Yet despite its spectacular proportions and the occasional descent into cliché – as exemplified by the lingering close-up shots of a newborn baby’s face (Anna, 1993) – Parreno’s show offers many surprisingly intimate moments; for example, the gesture of including works by Liam Gillick and Dominique Gonzalez-Foerster, artists who were also part of the 1990s scene. No less moving were Parreno’s evocations of such figures as Merce Cunningham and John Cage. Exploring the divide between presence and absence, How Can We Know the Dancer from the Dance? (2012) consists of an empty circular podium traversed by the ghostly footsteps of Cunningham’s dancers, which Parreno recorded using under- floor microphones in their New York studio. An even more explicit homage, this time to both Cage and Cunningham, is concealed behind Gonzalez-Foerster’s La Bibliothèque clandestine (The Secret Bookcase, 2013): namely, Parreno’s re-enactment of an exhibition of Cage’s drawings that took place at the Margarete Roeder Gallery, New York, in 2002. Every day, using chance operations, the staff at the Palais replaces one of Cage’s drawings with one of Cunningham’s, in such a way that this section will gradually become a show of Cunningham’s work. The pair’s enduring creative partnership was also an oblique reference to Parreno’s own past – to the ongoing friendships, conversations and inspirational cross-disciplinary practices on which the ’90s scene was based. The key to that time, Parreno seems to suggest, lay neither in relational aesthetics, nor in such oft-quoted 1970s precedents as Tom Marioni’s beer salons or John Armleder’s tea-drinking sessions, but further back, in the confrontations and exchanges between the different arts initiated at Black Mountain College in the early 1950s by Cage.

- _Dataset entries_:
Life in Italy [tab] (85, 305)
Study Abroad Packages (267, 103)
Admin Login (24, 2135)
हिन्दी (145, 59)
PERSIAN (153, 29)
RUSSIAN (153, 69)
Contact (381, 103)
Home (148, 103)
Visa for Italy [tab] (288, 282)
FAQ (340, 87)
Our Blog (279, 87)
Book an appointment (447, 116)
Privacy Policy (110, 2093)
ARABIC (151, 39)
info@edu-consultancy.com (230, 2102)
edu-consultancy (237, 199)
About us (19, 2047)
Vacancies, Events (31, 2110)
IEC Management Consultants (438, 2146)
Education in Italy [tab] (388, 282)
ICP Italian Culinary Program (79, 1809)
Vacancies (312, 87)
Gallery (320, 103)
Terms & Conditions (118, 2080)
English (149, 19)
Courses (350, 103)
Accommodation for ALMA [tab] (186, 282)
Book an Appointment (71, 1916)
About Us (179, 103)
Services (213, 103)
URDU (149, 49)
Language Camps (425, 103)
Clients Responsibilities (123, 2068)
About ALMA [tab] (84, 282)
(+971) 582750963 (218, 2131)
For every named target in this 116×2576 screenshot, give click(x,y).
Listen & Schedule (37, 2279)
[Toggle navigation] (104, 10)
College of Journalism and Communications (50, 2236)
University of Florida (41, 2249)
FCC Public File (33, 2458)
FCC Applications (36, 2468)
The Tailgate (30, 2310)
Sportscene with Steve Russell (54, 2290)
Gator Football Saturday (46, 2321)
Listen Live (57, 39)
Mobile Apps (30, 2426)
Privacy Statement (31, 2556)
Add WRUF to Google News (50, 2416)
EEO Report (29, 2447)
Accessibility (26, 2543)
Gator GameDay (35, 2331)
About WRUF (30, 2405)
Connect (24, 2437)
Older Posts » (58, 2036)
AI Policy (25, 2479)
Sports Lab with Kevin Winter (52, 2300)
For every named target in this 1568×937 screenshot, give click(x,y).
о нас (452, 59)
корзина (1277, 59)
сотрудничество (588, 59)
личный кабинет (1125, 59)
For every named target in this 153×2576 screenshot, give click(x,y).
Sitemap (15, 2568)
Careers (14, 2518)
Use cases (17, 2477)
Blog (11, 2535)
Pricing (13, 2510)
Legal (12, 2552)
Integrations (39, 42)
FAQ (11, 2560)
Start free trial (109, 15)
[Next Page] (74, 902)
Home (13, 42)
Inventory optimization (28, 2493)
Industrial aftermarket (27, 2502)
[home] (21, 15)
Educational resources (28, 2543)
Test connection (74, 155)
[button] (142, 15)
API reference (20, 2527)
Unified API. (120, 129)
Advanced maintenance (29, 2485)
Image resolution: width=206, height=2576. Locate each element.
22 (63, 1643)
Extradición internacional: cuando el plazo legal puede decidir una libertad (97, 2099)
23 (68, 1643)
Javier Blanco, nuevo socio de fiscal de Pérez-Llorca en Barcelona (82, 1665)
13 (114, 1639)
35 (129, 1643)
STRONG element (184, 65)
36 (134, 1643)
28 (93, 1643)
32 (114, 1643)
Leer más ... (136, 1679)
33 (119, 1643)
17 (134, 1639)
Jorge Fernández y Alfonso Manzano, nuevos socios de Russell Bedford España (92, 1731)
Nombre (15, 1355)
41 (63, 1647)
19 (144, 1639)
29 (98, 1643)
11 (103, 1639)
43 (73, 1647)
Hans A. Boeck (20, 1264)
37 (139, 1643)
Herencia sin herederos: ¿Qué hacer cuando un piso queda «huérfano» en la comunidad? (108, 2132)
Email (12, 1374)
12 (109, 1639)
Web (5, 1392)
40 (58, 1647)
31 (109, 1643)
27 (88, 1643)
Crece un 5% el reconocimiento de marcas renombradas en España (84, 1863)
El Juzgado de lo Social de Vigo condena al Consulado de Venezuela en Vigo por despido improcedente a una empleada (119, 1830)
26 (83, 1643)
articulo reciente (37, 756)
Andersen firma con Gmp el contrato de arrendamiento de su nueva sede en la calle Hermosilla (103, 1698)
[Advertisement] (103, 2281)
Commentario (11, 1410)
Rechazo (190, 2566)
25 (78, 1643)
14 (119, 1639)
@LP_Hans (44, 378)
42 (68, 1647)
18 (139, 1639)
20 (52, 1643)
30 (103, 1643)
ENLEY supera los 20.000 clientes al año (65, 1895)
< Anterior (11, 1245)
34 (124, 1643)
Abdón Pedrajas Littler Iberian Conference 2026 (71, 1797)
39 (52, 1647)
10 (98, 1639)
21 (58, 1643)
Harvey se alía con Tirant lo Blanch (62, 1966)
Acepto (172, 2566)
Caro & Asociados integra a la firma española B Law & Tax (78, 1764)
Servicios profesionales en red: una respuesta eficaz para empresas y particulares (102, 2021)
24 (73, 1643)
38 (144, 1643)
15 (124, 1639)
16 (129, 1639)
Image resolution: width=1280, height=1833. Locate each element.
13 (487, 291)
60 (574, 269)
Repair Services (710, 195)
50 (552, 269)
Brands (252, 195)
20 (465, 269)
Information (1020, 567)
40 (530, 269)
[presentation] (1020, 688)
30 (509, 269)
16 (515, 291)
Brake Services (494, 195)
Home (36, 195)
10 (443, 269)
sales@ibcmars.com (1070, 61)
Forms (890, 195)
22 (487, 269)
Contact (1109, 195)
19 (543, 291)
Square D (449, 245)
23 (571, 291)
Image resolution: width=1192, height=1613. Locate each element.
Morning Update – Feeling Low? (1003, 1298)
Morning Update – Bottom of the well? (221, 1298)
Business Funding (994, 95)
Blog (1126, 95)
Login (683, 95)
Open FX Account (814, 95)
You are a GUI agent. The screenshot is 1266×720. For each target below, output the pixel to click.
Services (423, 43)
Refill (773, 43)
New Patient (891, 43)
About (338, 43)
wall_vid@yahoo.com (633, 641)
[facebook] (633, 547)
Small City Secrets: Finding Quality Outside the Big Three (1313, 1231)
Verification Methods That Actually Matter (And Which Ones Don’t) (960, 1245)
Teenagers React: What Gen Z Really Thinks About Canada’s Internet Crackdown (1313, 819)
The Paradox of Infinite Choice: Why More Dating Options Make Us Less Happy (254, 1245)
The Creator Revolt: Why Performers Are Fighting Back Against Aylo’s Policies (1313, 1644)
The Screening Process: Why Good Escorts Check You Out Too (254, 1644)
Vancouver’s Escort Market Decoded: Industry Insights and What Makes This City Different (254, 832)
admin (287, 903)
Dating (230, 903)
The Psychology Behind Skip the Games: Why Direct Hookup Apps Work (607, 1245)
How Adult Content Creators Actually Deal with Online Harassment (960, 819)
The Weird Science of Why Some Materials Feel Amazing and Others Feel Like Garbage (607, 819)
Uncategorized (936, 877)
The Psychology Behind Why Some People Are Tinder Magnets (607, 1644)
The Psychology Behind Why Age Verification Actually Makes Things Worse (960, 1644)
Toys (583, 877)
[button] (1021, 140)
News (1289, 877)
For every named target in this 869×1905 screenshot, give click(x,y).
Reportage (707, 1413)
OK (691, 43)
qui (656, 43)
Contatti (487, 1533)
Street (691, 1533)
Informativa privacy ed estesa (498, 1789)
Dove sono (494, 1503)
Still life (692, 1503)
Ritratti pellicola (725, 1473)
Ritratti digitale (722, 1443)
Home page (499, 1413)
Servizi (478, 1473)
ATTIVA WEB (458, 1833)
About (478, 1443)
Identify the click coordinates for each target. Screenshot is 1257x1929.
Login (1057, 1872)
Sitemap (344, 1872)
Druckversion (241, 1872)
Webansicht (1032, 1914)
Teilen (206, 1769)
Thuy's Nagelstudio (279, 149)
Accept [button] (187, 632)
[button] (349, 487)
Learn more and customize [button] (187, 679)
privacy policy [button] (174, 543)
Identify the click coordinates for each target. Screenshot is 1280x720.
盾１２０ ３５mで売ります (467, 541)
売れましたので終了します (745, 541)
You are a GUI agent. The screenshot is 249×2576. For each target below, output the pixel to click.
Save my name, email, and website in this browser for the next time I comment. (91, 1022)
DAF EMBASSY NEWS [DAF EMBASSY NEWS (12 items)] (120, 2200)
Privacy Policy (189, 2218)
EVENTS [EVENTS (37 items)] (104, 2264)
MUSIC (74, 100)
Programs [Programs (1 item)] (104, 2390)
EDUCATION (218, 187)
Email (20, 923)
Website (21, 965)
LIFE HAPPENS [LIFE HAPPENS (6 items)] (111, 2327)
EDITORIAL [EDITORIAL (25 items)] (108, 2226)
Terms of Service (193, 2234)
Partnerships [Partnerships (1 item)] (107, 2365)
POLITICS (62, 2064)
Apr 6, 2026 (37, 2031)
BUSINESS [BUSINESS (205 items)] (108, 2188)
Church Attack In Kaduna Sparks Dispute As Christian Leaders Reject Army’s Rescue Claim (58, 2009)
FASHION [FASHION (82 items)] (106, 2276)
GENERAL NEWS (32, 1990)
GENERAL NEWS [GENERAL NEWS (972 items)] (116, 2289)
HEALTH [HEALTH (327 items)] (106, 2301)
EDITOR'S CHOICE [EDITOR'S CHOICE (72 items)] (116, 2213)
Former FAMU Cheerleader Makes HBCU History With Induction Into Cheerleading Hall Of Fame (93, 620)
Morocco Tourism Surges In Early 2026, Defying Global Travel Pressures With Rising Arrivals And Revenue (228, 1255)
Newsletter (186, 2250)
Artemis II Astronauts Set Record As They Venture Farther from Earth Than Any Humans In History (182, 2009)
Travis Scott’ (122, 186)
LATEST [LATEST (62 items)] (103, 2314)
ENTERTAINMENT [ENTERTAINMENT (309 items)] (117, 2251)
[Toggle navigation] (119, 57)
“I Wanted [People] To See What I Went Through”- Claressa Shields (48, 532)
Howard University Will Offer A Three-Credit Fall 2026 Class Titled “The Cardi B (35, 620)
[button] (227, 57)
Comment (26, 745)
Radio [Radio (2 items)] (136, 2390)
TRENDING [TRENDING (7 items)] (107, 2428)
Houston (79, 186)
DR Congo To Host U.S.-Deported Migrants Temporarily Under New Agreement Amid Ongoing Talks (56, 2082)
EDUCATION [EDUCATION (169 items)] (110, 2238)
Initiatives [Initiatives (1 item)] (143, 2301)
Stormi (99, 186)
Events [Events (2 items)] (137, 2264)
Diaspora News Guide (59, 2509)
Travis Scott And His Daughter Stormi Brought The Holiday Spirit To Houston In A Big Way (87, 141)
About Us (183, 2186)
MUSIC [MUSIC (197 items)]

- _Exercise brief_:
Reproduce the passage on Parreno's exhibition in full, word for word. The items are not needed.

- _Answer_:
Yet despite its spectacular proportions and the occasional descent into cliché – as exemplified by the lingering close-up shots of a newborn baby’s face (Anna, 1993) – Parreno’s show offers many surprisingly intimate moments; for example, the gesture of including works by Liam Gillick and Dominique Gonzalez-Foerster, artists who were also part of the 1990s scene. No less moving were Parreno’s evocations of such figures as Merce Cunningham and John Cage. Exploring the divide between presence and absence, How Can We Know the Dancer from the Dance? (2012) consists of an empty circular podium traversed by the ghostly footsteps of Cunningham’s dancers, which Parreno recorded using under- floor microphones in their New York studio. An even more explicit homage, this time to both Cage and Cunningham, is concealed behind Gonzalez-Foerster’s La Bibliothèque clandestine (The Secret Bookcase, 2013): namely, Parreno’s re-enactment of an exhibition of Cage’s drawings that took place at the Margarete Roeder Gallery, New York, in 2002. Every day, using chance operations, the staff at the Palais replaces one of Cage’s drawings with one of Cunningham’s, in such a way that this section will gradually become a show of Cunningham’s work. The pair’s enduring creative partnership was also an oblique reference to Parreno’s own past – to the ongoing friendships, conversations and inspirational cross-disciplinary practices on which the ’90s scene was based. The key to that time, Parreno seems to suggest, lay neither in relational aesthetics, nor in such oft-quoted 1970s precedents as Tom Marioni’s beer salons or John Armleder’s tea-drinking sessions, but further back, in the confrontations and exchanges between the different arts initiated at Black Mountain College in the early 1950s by Cage.